(Stored records)

▬▬▬

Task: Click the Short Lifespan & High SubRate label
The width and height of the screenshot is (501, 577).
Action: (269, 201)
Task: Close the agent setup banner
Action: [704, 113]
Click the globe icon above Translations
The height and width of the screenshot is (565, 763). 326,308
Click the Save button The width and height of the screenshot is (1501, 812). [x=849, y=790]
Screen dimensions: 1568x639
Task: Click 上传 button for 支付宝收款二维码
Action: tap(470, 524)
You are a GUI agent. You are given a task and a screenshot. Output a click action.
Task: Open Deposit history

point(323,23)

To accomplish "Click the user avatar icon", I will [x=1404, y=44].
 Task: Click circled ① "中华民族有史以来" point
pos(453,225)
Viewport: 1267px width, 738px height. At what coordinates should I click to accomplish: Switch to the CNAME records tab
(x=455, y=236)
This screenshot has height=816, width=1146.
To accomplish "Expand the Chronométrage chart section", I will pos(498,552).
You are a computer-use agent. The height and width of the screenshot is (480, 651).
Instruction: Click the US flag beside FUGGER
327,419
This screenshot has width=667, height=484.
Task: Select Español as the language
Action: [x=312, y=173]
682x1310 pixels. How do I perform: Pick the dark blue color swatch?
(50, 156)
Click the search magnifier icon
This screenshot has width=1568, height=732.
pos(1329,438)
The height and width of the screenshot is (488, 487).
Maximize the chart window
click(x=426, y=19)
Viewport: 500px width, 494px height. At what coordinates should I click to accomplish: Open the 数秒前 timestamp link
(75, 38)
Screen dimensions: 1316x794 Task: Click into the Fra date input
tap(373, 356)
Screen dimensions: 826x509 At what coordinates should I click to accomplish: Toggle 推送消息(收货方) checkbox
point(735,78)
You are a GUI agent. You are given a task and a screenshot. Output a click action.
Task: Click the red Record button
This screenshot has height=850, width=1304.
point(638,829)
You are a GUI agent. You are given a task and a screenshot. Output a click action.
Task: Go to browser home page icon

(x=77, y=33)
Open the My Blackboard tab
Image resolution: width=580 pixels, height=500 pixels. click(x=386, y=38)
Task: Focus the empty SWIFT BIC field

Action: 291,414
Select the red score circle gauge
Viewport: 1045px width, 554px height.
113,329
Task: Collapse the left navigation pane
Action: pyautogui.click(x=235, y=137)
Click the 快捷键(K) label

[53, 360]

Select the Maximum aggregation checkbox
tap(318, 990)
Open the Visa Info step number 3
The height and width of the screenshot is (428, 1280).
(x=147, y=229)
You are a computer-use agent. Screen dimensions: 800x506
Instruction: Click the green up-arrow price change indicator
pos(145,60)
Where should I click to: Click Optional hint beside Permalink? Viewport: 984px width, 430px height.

▬▬▬

◆ ABOUT THIS TASK:
Transcribe exactly, and only, the lines from the one bearing "Screen dimensions: 1316x794" through the last line of the entries, counting both.

◆ SOLVED PROBLEM:
Screen dimensions: 1316x794 Task: Click into the Fra date input
tap(373, 356)
Screen dimensions: 826x509 At what coordinates should I click to accomplish: Toggle 推送消息(收货方) checkbox
point(735,78)
You are a GUI agent. You are given a task and a screenshot. Output a click action.
Task: Click the red Record button
This screenshot has height=850, width=1304.
point(638,829)
You are a GUI agent. You are given a task and a screenshot. Output a click action.
Task: Go to browser home page icon

(x=77, y=33)
Open the My Blackboard tab
Image resolution: width=580 pixels, height=500 pixels. click(x=386, y=38)
Task: Focus the empty SWIFT BIC field

Action: 291,414
Select the red score circle gauge
Viewport: 1045px width, 554px height.
113,329
Task: Collapse the left navigation pane
Action: pyautogui.click(x=235, y=137)
Click the 快捷键(K) label

[53, 360]

Select the Maximum aggregation checkbox
tap(318, 990)
Open the Visa Info step number 3
The height and width of the screenshot is (428, 1280).
(x=147, y=229)
You are a computer-use agent. Screen dimensions: 800x506
Instruction: Click the green up-arrow price change indicator
pos(145,60)
Where should I click to: Click Optional hint beside Permalink? Viewport: 984px width, 430px height.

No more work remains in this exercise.